A confirmed COVID-19 cases landed in Victoria International Airport July 13, according to the British Columbia Centre for Disease Control (BCCDC). (Black Press Media File).

A confirmed COVID-19 cases landed in Victoria International Airport July 13, according to the British Columbia Centre for Disease Control (BCCDC). (Black Press Media File).

COVID-19 case landed in Victoria International Airport last week

British Columbia Centre for Disease Control (BCCDC) confirmed the case on its website

A Member of Parliament from British Columbia is calling for tougher security measures after provincial officials identified several cases of COVID-19 on airplanes including one that landed at Victoria International Airport.

“I repeat: the federal government must order all airlines operating in Canada to follow physical distancing rules,” wrote Don Davis, New Democratic MP for Vancouver Kingsway and his party’s health critic on Twitter Saturday. “Not doing so is negligent and dangerous.”

He made that comment on social media after the British Columbia Centre for Disease Control (BCCDC) identified a COVID-19 case on Air Canada 8073 through its online, public reporting system. The flight was scheduled to land in Victoria July 13 from Vancouver. Notably, the BCCDC also confirmed a case onboard an Air Canada flight that had travelled on the same date from Toronto to Vancouver.

The information available here does not offer additional details about the confirmed case that landed in Victoria, the latest of 11 reported cases on domestic flights dating back to June 3, as found on the website.

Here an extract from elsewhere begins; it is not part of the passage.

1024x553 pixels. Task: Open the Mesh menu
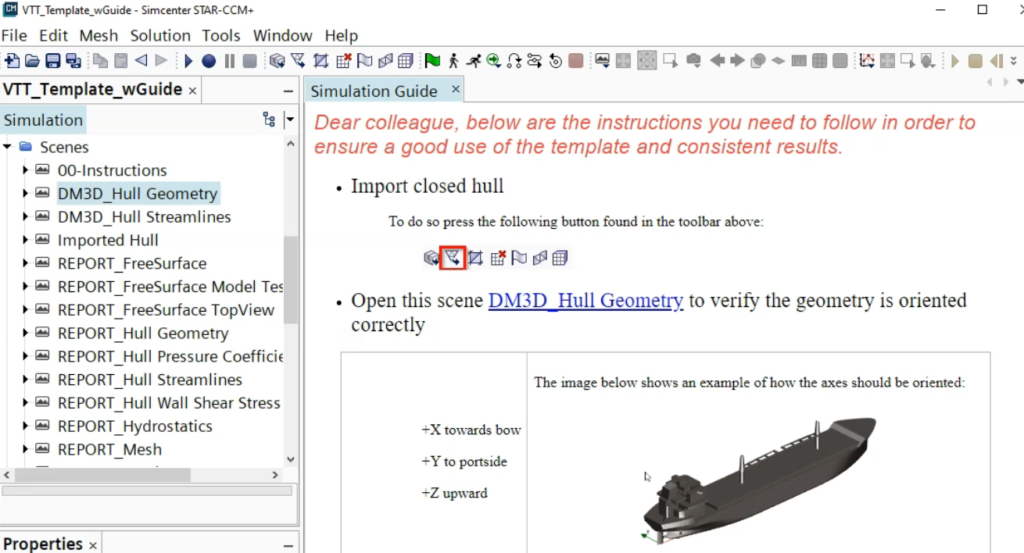99,35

The centre also reported six cases related to international flights.

RELATED: Pandemic nearly grounds passenger count at Victoria International Airport

BCCDC reported the case online as part of changing procedures dating back to March 27, when the province stopped directly contacting passengers from domestic flights who were seated near a confirmed case during the flight.

“Passengers in the ‘affected seats’ listed below may have been exposed to COVID-19 and should self-isolate and monitor for symptoms for 14 days following the flight,” it reads. “Other passengers are not required to self-isolate but should self-monitor for onset of symptoms for 14 days after the flight. For flights with ‘affected seats’ not specified, we recommend that flight passengers self-isolate and monitor for symptoms for 14 days following the flight.”

The Peninsula News Review has reached out to the airport for comment and will update this story accordingly.